'Mob boss' Trump’s favorite CEO donors targeted for investigation after midterms

'Mob boss' Trump’s favorite CEO donors targeted for investigation after midterms
U.S. President Donald Trump looks on as he visits Machine Shed restaurant in Urbandale, Iowa, U.S., January 27, 2026. REUTERSKevin Lamarque

U.S. President Donald Trump looks on as he visits Machine Shed restaurant in Urbandale, Iowa, U.S., January 27, 2026. REUTERSKevin Lamarque

Trump

MS NOW co-anchor Jacqueline Alemany says House Democrats are so convinced they will stampede the chamber in November that they are already planning to investigate U.S. companies that paid President Donald Trump millions for political favors.

Trump may thump his chest over Democrat-led House investigations, but tech giants, oil companies, defense contractors and Fortune 500 CEOs still fear congressional subpoenas and congressional scrutiny.

“Now, as House Democrats plot a return to the majority, they are pledging to probe the deals, mergers, settlements and regulatory favors that flowed to corporations doing business with the Trump administration,” reports Alemany.

Democrats are currently in the minority and limited to issuing “strongly worded letters and … toothless investigative authority,” but Alemany said they are already “laying the groundwork for a sweeping expansion of oversight targeting the companies and CEOs who have done business with the Trump family, or sought favorable regulatory treatment, merger approval, or policy changes from the administration — from Paramount to Palantir.”

“Trump’s running the presidency like a mob boss and everyone who has agreed to bribe him is a target for an investigation,” said a senior congressional staffer, speaking anonymously to MS NOW. “And although there’s a spectrum of wrongdoing with Elon Musk at one end and not much more than small businesses trying to get by on the other, there are very wealthy CEOs who know better. And we’re taking names.”

Critics may consider this retaliation against Trump’s corporate enablers but Democrats say this is a strategy that could “reshape corporate America’s relationship with Trump,” by making CEOs “think twice before opening their wallets or bending to presidential pressure.”

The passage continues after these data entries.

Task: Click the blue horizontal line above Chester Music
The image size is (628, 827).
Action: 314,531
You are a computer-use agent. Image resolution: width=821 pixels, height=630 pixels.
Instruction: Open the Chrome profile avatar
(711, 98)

Biden administration national security adviser Jake Sullivan met with senior Democratic officials in December and encouraged them to hold the private sector more accountable as Trump embraced a more blatantly “transactional and retributive [form of] governance,” according to three sources in the meeting.

The idea caught on as a result of backlash to members of the national security community who have been fired or blacklisted by companies fearful of retribution from Trump. But the conversation quickly expanded to how completely companies have folded under pressure from the administration, said Alemany.

Democrats on the House Oversight Committee are already sending inquiries to chief executives of at least four oil companies, including Chevron, ExxonMobil, ConocoPhillips and Continental Resources, demanding information to determine “who stands to privately or personally benefit from President Trump’s actions and whether corrupt motives were a driving force in U.S. foreign policy decision.”